When it’s just us, he’s docile.

No cameras. No chaos. No eyes on him but mine.

He glances up between chords, a lazy smile tugging at his lips—the kind that tells me he knows I’m watching him, and that he doesn’t mind.

That look alone is enough to melt something deep inside me.

“Come here,” he murmurs, setting the guitar aside. His voice carries low, the kind of quiet that vibrates more than it sounds. I move on impulse, setting my art supplies to the side and moving before I realize.

I cross the room, barefoot on the wood floor, the faint echo of each step drowned by heady anticipation. He reaches out whenI’m close enough, his fingers sliding over my wrist, then higher, until his palm finds the curve of my neck.

“You always watch me like that,” he says, thumb brushing over my jaw. “Like you’re seeing something no one else can.”

“I do.”

The corner of his mouth lifts. “What do you see, Dove?”

I swallow, unsure how to explain it. The way his edges fade when he’s here, stripped of fame and expectation. The way his heart sounds when I’m close enough to hear it.

“Peace, skill, beauty.” I whisper. “I see how content you are.”

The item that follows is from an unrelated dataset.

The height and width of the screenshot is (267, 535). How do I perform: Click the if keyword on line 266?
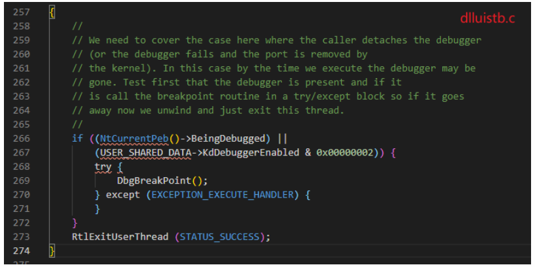coord(78,138)
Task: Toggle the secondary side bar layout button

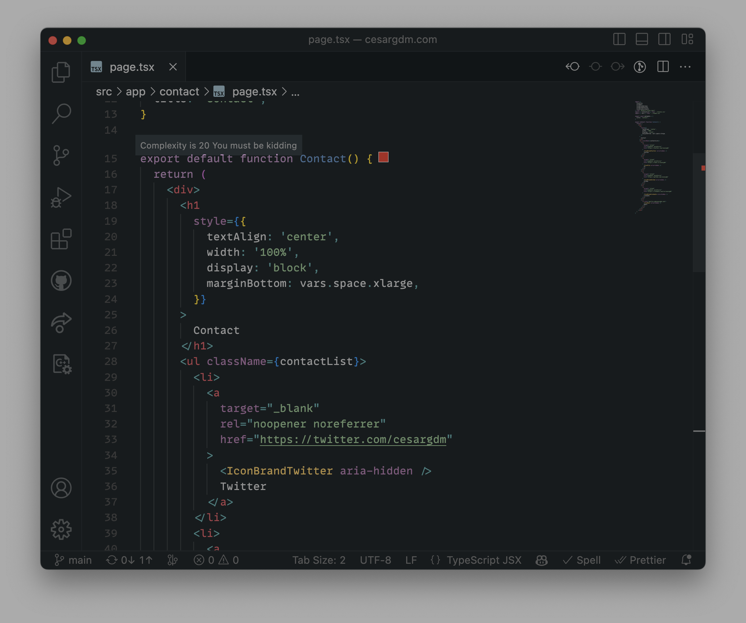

For a moment, he doesn’t move. Then he pulls me in until my forehead rests against his chest, his heartbeat steady beneath my cheek. His hands find my waist, gentle but certain, holding me there.

“It’s hard not to be content with you at hand, Dove.” He murmurs, pressing a kiss into my hair.

I close my eyes, breathing him in—his cologne, the faint trace of smoke and cedar.

I could stay like this forever.

His thumb drags in lazy circles at the small of my back, and I swear I feel the world shrink to the space between us.